Infolge der demografischen Veränderungen verringert sich kontinuierlich das Verhältnis von Erwerbstätigen zu Pensionisten. Gemäß Prognosen von Statistik Austria wird sich die demografische Lage bis zum Jahr 2040 so entwickeln, dass einem Pensionisten künftig nur noch zwei Menschen im erwerbsfähigen Alter gegenüberstehen. 

Nach meiner Einschätzung ist das staatliche Umlageverfahren künftig – und teilweise bereits gegenwärtig – oftmals nur mehr in der Lage, einen Grundbedarf zu decken.

Welche Änderungen sind erforderlich, um unser Pensionssystem zukunftsfähig zu gestalten?

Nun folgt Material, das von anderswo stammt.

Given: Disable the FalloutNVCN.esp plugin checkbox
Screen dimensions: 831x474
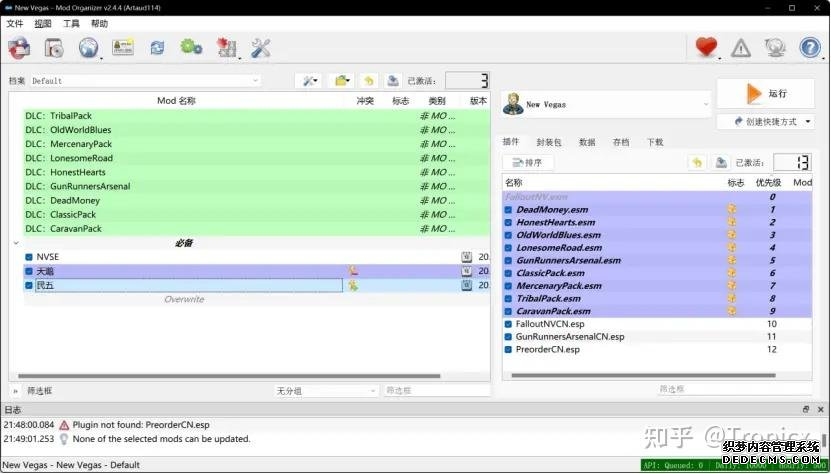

Die Stärkung der zweiten Säule, der betrieblichen Vorsorge, würde wesentlich zur Stabilisierung des Pensionssystems beitragen. Derzeit verfügt nur etwa jeder vierte Arbeitnehmer über eine Pensionskassenlösung durch den Arbeitgeber. Lediglich 4 % der laufenden Pensionen werden durch die zweite Säule finanziert. 

Die Umfrage von Spectra zeigt, dass die österreichische Bevölkerung eine umfassende Stärkung des Pensionssystems befürwortet. Im Durchschnitt wünschen sich die Befragten, dass der Anteil der zweiten Säule auf 26 % steigt. Knapp sieben von zehn Befragten fordern verpflichtende betriebliche Vorsorgelösungen für jeden Arbeitnehmer.

Wie kann man diese Forderungen umsetzen?

Unter optimalen Voraussetzungen sollten betriebliche Vorsorgelösungen in sämtlichen Kollektivverträgen berücksichtigt werden. Um die Möglichkeit zu schaffen, dass jeder seinen individuellen Beitrag zur Erhöhung der Zusatzpension leisten kann, wäre ein gesetzlicher Anspruch auf die Umwidmung von Gehaltsanteilen als Beitrag in eine Pensionskasse erforderlich. 

Aktuell können sowohl Arbeitnehmer als auch Selbstständige ihre Abfertigung Neu als lebenslange steuerfreie Zusatzpension nutzen, was ich für eine empfehlenswerte Option halte.